Posted by: Billy Jones | May 29, 2014 at 02:33 PM
There is another side to the dismal science, guys. With down comes up, and if history is any guide there is more up than down.
Posted by: NitWitCharmer | May 30, 2014 at 09:06 AM
Stumbled into this concerning ‘catastrophists’ vs innovation and why catastrophists are always wrong.
I wonder if the EU has been innovating over the past six years. I expected a different outcome while Europe shuffled through its deck of debt, yet here we are, the EU still shuffling ... or innovating?

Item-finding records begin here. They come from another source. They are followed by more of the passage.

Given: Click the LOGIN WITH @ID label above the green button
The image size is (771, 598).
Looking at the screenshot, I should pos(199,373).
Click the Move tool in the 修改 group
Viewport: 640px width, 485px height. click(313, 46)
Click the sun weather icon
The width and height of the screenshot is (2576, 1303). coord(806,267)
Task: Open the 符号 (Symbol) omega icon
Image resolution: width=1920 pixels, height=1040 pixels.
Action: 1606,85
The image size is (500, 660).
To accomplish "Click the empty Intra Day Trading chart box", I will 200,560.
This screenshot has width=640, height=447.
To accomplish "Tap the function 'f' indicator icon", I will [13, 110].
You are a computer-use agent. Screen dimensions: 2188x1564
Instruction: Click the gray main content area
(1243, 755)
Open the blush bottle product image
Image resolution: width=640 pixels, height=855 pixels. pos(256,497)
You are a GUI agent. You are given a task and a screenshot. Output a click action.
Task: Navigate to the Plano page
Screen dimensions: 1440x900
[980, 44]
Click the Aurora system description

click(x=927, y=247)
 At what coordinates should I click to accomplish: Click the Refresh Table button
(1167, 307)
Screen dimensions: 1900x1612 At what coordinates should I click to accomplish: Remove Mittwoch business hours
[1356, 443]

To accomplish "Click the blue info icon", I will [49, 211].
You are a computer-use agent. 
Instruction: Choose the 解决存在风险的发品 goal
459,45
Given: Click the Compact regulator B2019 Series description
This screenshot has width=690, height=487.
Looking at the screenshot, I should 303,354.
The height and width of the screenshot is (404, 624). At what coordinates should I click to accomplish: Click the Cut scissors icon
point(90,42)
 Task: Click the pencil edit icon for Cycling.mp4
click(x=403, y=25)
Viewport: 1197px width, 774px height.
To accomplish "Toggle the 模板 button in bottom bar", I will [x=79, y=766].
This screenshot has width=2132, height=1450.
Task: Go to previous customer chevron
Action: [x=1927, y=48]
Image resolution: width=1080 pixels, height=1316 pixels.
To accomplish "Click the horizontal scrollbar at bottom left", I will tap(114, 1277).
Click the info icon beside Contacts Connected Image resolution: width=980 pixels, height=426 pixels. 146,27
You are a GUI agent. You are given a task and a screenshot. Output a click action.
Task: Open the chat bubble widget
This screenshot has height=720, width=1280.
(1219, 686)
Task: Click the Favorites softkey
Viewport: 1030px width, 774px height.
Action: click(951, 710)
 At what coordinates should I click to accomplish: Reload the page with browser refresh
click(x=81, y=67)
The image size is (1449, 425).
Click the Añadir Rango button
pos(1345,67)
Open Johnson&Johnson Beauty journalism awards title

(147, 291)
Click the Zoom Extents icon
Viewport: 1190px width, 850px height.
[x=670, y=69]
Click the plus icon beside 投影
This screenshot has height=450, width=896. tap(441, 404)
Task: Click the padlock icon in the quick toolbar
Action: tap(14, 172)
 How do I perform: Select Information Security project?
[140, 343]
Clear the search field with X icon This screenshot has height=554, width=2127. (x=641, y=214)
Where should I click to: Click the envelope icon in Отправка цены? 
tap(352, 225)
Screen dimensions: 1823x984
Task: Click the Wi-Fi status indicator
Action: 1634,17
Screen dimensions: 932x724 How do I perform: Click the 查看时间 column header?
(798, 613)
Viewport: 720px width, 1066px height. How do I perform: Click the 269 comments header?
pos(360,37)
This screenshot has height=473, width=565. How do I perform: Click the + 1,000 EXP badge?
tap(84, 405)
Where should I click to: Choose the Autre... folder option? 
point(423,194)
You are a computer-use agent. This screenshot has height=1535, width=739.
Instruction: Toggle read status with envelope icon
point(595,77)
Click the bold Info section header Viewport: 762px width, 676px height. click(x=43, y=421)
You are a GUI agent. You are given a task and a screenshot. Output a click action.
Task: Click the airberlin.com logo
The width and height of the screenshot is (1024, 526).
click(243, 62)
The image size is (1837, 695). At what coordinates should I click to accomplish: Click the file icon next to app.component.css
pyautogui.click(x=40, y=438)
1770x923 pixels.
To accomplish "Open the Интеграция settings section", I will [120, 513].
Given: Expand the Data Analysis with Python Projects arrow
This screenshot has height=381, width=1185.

Posted by: NitWitCharmer | May 30, 2014 at 09:46 AM
Malthusian catastrophe has been an unfulfilled prophecy since the days of Malthus.
It may happen at some point, and perhaps that point comes soon, and ultimately no matter how well or badly things turn out for humans...read the original post.
So: Gather rosebuds while ye may, and build risk scenarios into your plans without freaking out completely.
Posted by: Ed Cone | May 30, 2014 at 12:05 PM
Ed wrote: "So: Gather rosebuds while ye may, and build risk scenarios into your plans without freaking out completely."
Just remember, this advice is coming from the same Ed Cone that mumbled something a few years ago about trees falling in the forest when I predicted the Economic disaster that his bestist bud and economic guru, Andrew Brod is now calling an Economic Depression.
But how quickly Ed forgets...
Posted by: Billy Jones | May 30, 2014 at 10:12 PM
FWIW, I've been calling it a depression for years.
Posted by: Andrew Brod | May 30, 2014 at 10:19 PM
What is a Keynesian economy book-ended by two recessions?
A depression.
Posted by: NitWitCharmer | May 30, 2014 at 10:30 PM
Yeah, not sure what Billy's talking about, this blog was pretty gloomy about the bubble, bust and long hard slog that followed.
Posted by: Ed Cone | May 30, 2014 at 10:53 PM
Andrew, I predicted the Depression in 2005. Everyone thought me crazy as usual. According to my therapist I'm not the problem: the rest of you are the problem.
NitWhitCharmer, on a well known local Keynesian economist whose name isn't Brod. Just wanted to be clear that despite my many arguments with Andrew Brod I do not think him a thief or in anyone's pockets. We just disagree often.
Sorry Ed, I couldn't resist.
PS. the long hard slog isn't over for most working folk.